◆ **Required work**:
Wherever a line in the material contains the word "output", copy that line.
◆ ◆ ◆
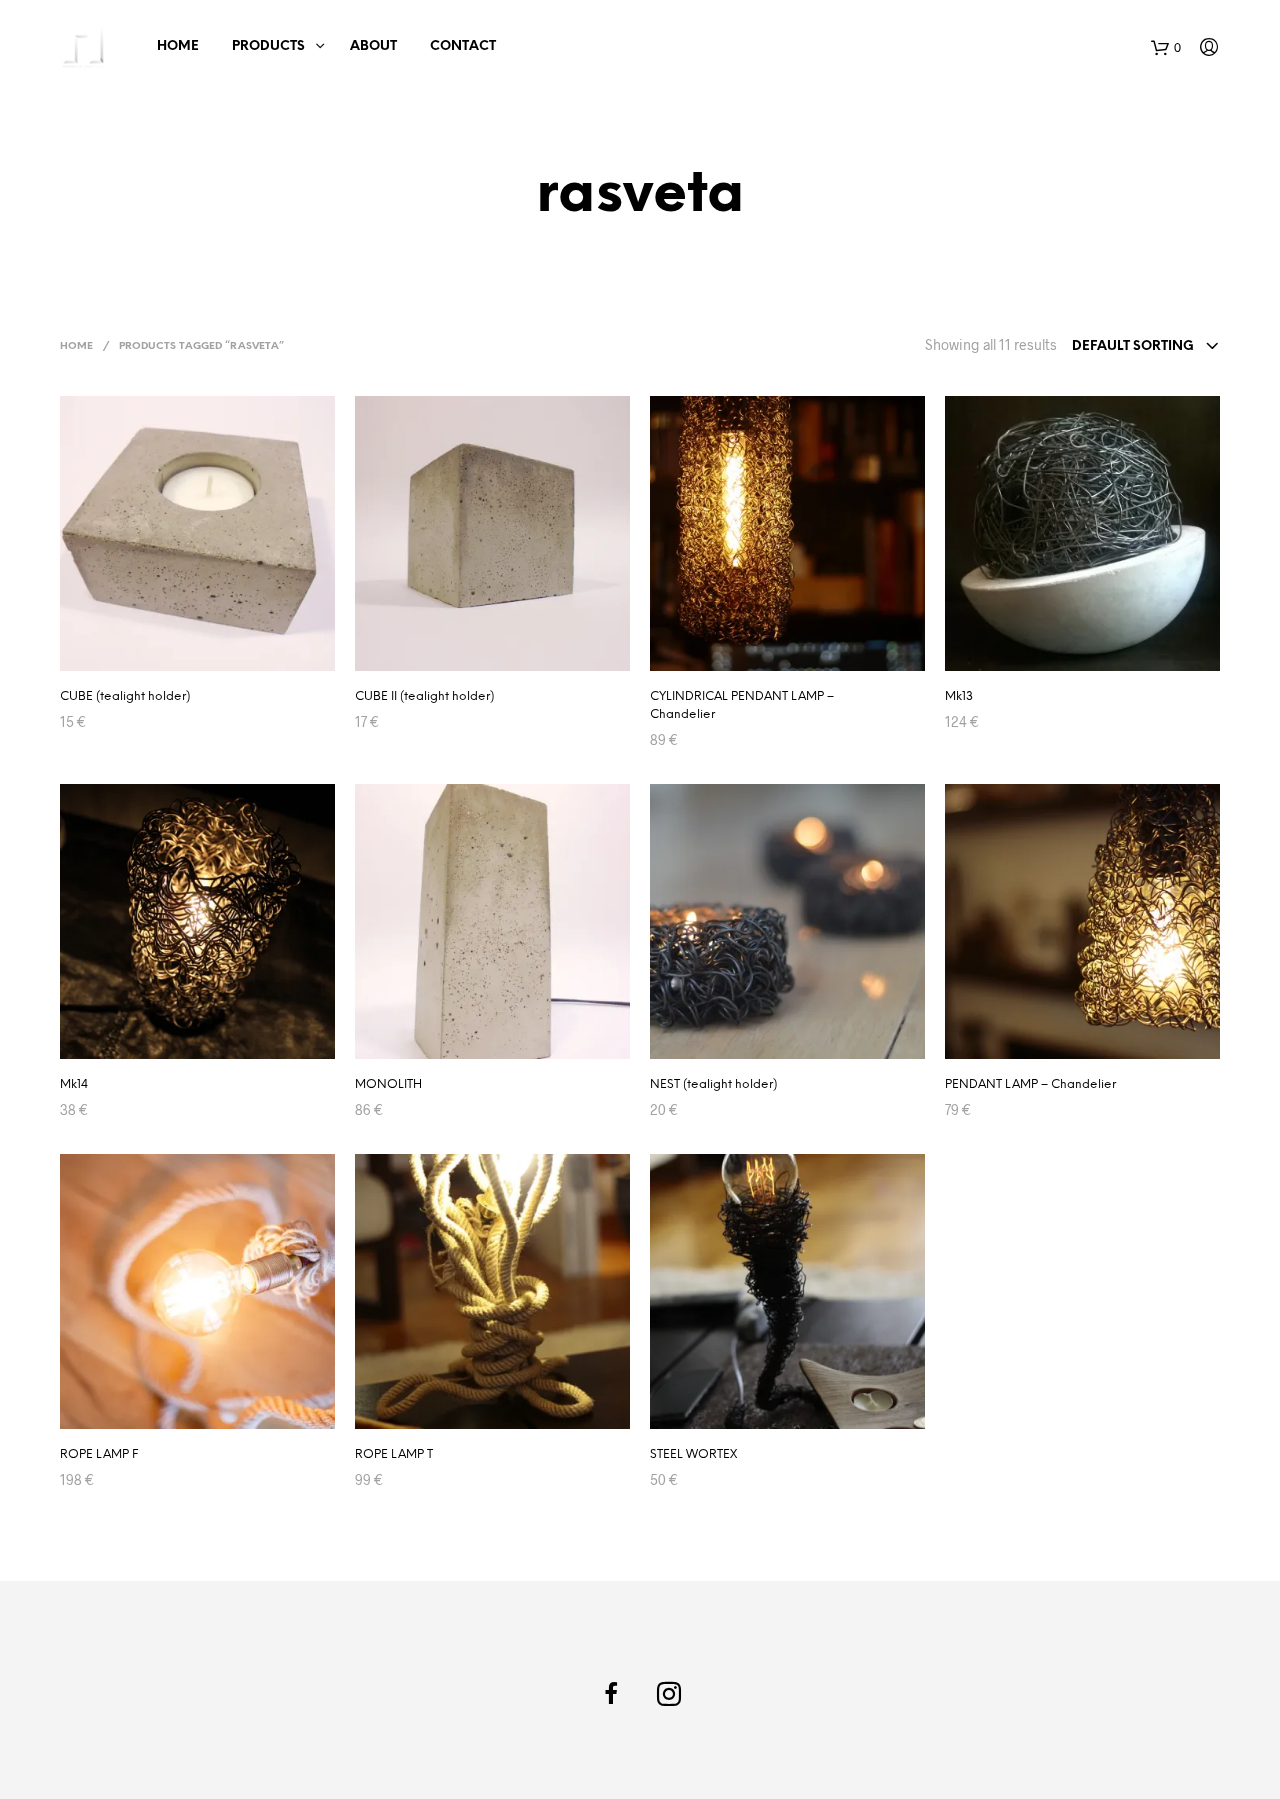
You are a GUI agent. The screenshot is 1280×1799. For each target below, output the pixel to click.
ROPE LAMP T (394, 1454)
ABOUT (373, 46)
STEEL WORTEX (693, 1454)
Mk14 (74, 1084)
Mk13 (959, 696)
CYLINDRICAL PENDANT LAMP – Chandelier (742, 705)
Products (268, 46)
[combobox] (1146, 347)
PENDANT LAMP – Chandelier (1030, 1084)
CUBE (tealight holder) (125, 696)
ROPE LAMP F (99, 1454)
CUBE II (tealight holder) (424, 696)
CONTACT (463, 46)
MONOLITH (388, 1084)
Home (178, 46)
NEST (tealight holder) (713, 1084)
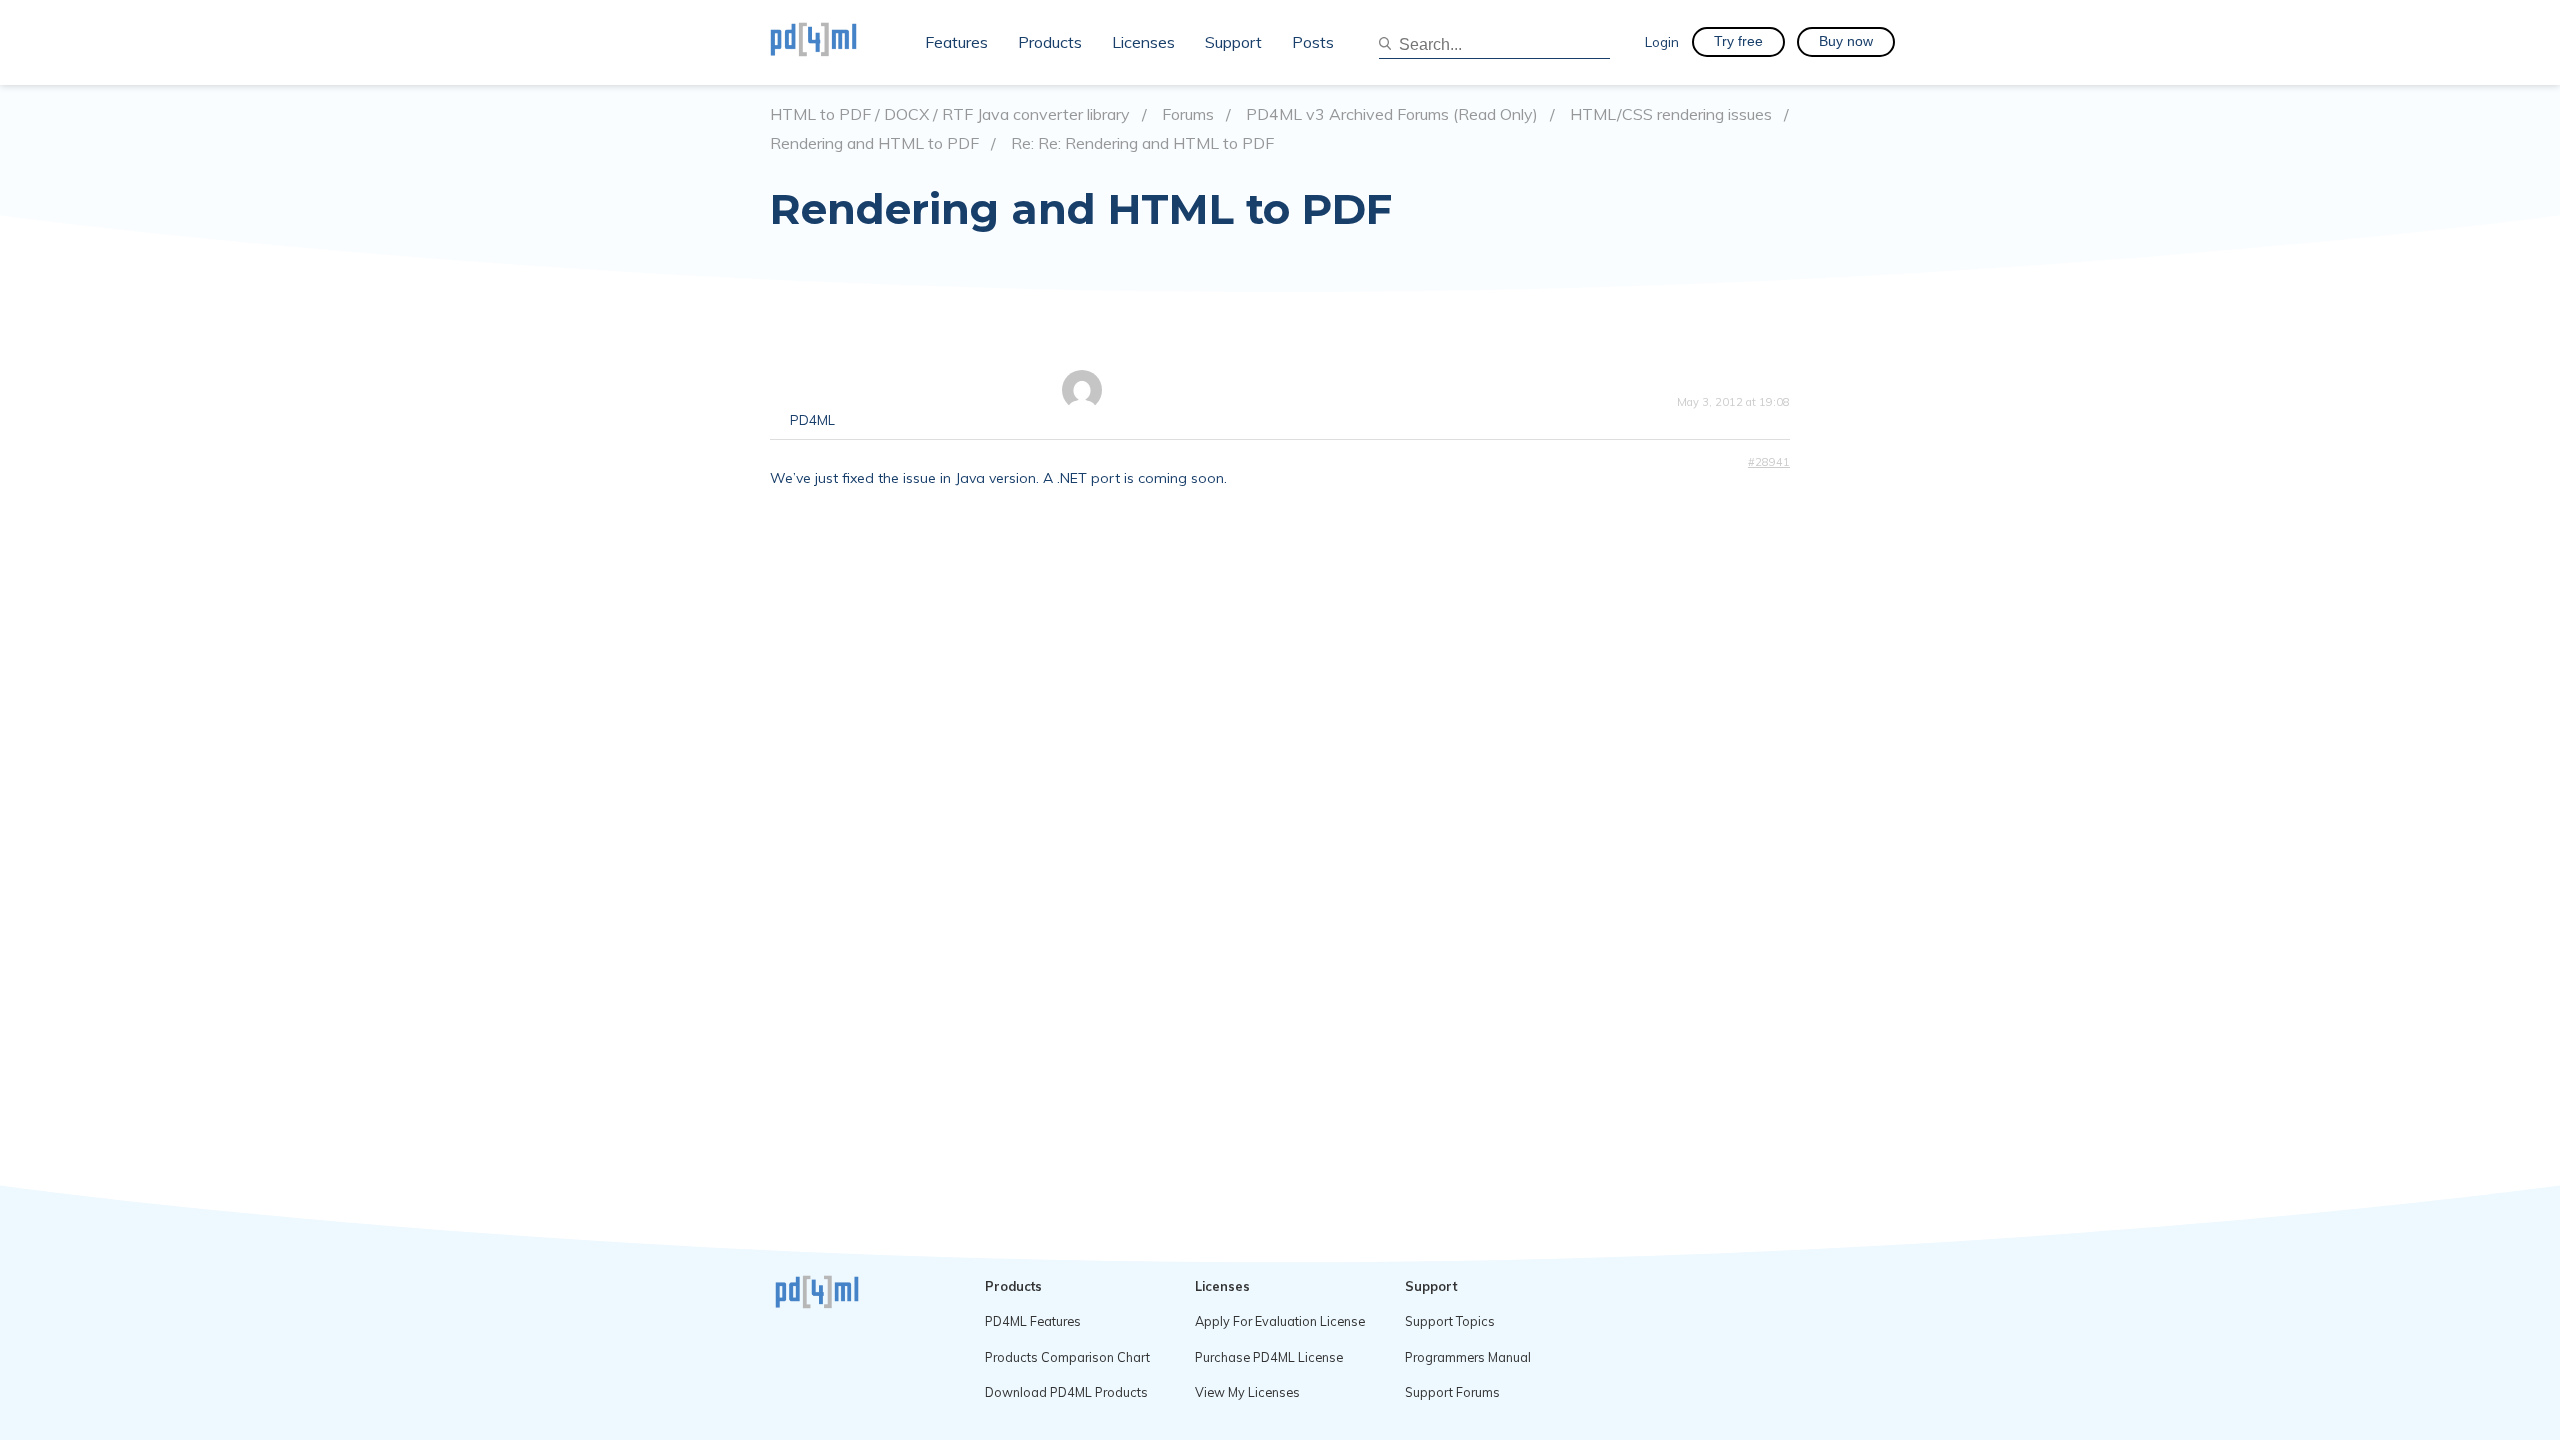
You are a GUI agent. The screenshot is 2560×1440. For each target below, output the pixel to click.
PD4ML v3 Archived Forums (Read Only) (1392, 114)
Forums (1188, 114)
◆ ◆ ◆
◆ **Answer below**:
You are a GUI agent. The screenshot is 1280×1799. For each target below, output the pixel to click.
You are a GUI agent. The screenshot is 2560×1440. For each target below, output the pixel to click.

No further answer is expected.